“Hold on!” Orla pulled her goggles into place and took a hearty swig of Skal. A green blade lengthened in her grip, and she brought it swinging down.
It sliced through my wrist, hot and painful. I cried out, but Orla was already pulling me down the alley as the guard gave chase.
“My hand!” I yowled, looking down at my wrist. Where there should have been blood, flesh flaked away from my arm in streams of ash.
“Grow a new one!” Orla pressed the Skal bottle into my remaining hand, and I took a sloppy sip as we rounded the corner in a sprint. The liquid dissolved the weight in my stomach, and new energy buzzed in my limbs as I pushed through the crowd waiting outside of a noodle house.
“Stop them!” the guard bellowed. Bright lights and new smells assaulted my senses from every angle, but I kept my focus on my wrist. I could grow a hand.
Orla looked back over her shoulder, and the panic in her eyes told me the guard was still tailing us through the thick crowd. We’d be easy to track. As diverse as the wardrobes here were, I was the only one with blue hair.
But as I looked down at my growing fingers, I realized my hair was a fixable problem. In fact, I could fix much more than just my hair.
I focused on one attribute at a time. If I changed too quickly, someone might notice. But if I did my hair first, then my eyes, then my nose, my chin, my clothes…
“Put your hood up.” The deep voice that resonated in my throat didn’t sound like my own.
“Who—” Orla yelped. She let go of me, and I raised a freshly grown finger to my lips.
“It’s me! I changed my face! Go that way!”
We slipped down another alleyway. Orla yanked her hood up over her face just as the guard came around the corner. I met his eye, and gave a half-hearted wave.
He faltered, seemingly taken aback by the man standing before him. He craned his neck to look past us down the empty alley, then continued on through the crowd.
Orla sighed, and shook her hood off.
“That’s a neat trick.” She gestured towards my face, and I ran a hand down my cheek, feeling the shape of Liam’s chin. His face was the first one I’d thought to change into. “What isthat?”
I looked down at the perfect replica of Liam’s Von Leer hoodie that I was now wearing.
“It’s, um, a coat. Kind of.” I couldn’t get used to the sound of Liam’s voice coming from my mouth. “I figured that since Galahad forms my clothes when he makes me, I probably have control over what they look like.”
“It’s hideous.”
“I know.”
“You’re hideous too.”
I grinned, and wondered if I had the same stupid smile on my face that Liam had given me so many times.
“Thank you.” I pulled my fingers through my hair, imagining my hair lengthening as I did so and procuring a hair-tie to keep it out of my face. It reverted back to blue with no effort, and my face rippled beneath my skin as my preferred bone-structure returned. “Do you still have the Skal?”

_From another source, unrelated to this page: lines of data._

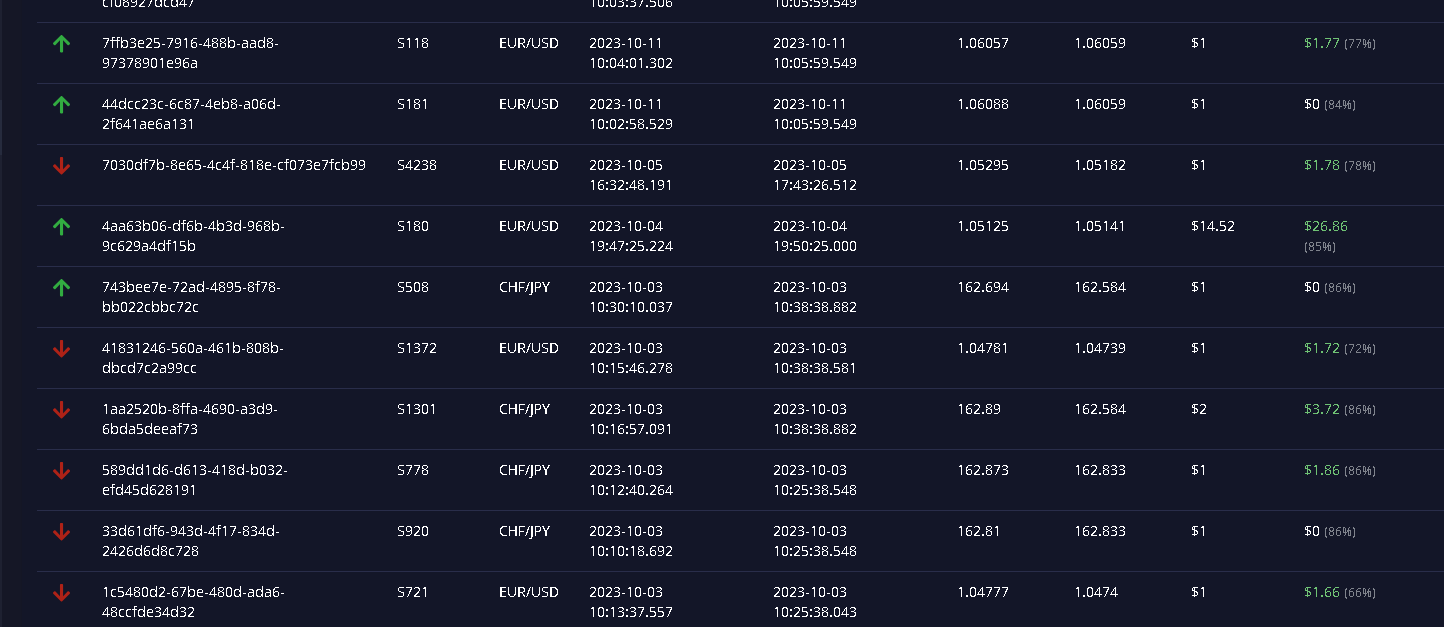The image size is (1444, 627).
Task: Click the $3.72 profit amount
Action: 1321,409
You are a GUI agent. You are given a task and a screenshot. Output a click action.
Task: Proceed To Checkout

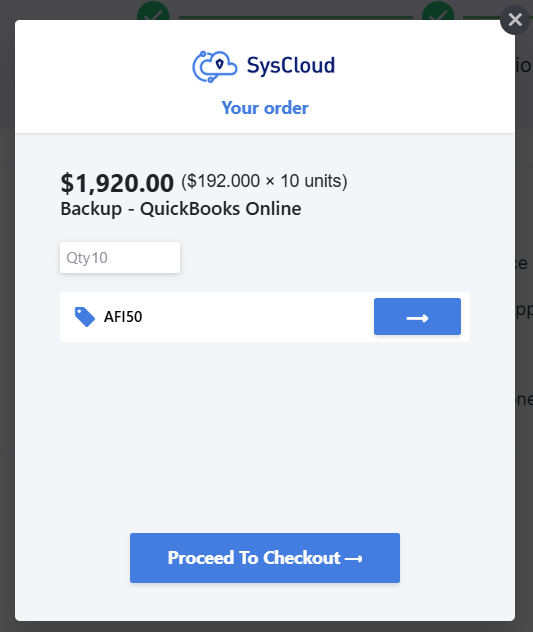265,558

Orla flicked her cloak back, revealing the four bottles secured to her belt.
“I still don’t approve of your methods, by the way,” she said, though she smiled in spite of herself. “Stealing is—”
She cut off, and her eyes flitted to something at the far end of the alley. She snapped her goggles into place, and a green blade fired to life. I whipped around, igniting my silver flail.
A cloaked figure staggered out of the deepest shadows of the alley. His clothes were tattered, and he walked with a heavy limp, but orange irises set against black sclera glowed bright above his dark cowl.
“Blue,” the Grimguard croaked. An orange blade erupted in his hand as he took the first running steps towards us.
And then the orange blade turned to steam, and he fell forward, unconscious.
14. Advanced Sports Medicine
Orla and I stood at the ready with our weapons humming in our hands, but the Grimguard remained face down on the dirty cobblestones. This was the first time I’d seen him in semi-decent lighting, but I was sure his cloak had been less tattered and muddy the last time we’d met.